[Dataset entries]:

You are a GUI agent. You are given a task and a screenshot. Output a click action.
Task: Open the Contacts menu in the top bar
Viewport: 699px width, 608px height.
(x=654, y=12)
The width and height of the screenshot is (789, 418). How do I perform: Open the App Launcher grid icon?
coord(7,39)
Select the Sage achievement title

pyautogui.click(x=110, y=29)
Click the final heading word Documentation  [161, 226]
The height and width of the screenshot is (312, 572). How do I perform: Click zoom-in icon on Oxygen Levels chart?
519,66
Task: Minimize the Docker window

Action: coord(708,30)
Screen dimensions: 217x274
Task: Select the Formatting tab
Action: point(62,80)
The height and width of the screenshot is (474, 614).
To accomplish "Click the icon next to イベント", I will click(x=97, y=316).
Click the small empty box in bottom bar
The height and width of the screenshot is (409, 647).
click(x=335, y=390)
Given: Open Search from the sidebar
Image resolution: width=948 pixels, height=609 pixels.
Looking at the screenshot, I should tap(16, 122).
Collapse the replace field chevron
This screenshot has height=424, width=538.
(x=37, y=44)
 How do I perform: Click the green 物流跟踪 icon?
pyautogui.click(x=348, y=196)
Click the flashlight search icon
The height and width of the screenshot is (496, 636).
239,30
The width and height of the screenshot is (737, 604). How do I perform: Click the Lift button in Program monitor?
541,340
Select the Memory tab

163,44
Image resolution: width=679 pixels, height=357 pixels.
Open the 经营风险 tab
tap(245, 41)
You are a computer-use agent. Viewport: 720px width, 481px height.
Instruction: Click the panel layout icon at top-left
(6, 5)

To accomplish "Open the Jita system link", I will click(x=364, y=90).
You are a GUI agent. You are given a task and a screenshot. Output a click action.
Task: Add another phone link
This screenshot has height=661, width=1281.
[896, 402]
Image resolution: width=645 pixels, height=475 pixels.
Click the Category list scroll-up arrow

[Work order]: The answer should be the complete set of records, printed exactly.

[Written answer]:
You are a GUI agent. You are given a task and a screenshot. Output a click action.
Task: Open the Contacts menu in the top bar
Viewport: 699px width, 608px height.
(x=654, y=12)
The width and height of the screenshot is (789, 418). How do I perform: Open the App Launcher grid icon?
coord(7,39)
Select the Sage achievement title

pyautogui.click(x=110, y=29)
Click the final heading word Documentation  [161, 226]
The height and width of the screenshot is (312, 572). How do I perform: Click zoom-in icon on Oxygen Levels chart?
519,66
Task: Minimize the Docker window

Action: coord(708,30)
Screen dimensions: 217x274
Task: Select the Formatting tab
Action: point(62,80)
The height and width of the screenshot is (474, 614).
To accomplish "Click the icon next to イベント", I will click(x=97, y=316).
Click the small empty box in bottom bar
The height and width of the screenshot is (409, 647).
click(x=335, y=390)
Given: Open Search from the sidebar
Image resolution: width=948 pixels, height=609 pixels.
Looking at the screenshot, I should tap(16, 122).
Collapse the replace field chevron
This screenshot has height=424, width=538.
(x=37, y=44)
 How do I perform: Click the green 物流跟踪 icon?
pyautogui.click(x=348, y=196)
Click the flashlight search icon
The height and width of the screenshot is (496, 636).
239,30
The width and height of the screenshot is (737, 604). How do I perform: Click the Lift button in Program monitor?
541,340
Select the Memory tab

163,44
Image resolution: width=679 pixels, height=357 pixels.
Open the 经营风险 tab
tap(245, 41)
You are a computer-use agent. Viewport: 720px width, 481px height.
Instruction: Click the panel layout icon at top-left
(6, 5)

To accomplish "Open the Jita system link", I will click(x=364, y=90).
You are a GUI agent. You are given a task and a screenshot. Output a click action.
Task: Add another phone link
This screenshot has height=661, width=1281.
[896, 402]
Image resolution: width=645 pixels, height=475 pixels.
Click the Category list scroll-up arrow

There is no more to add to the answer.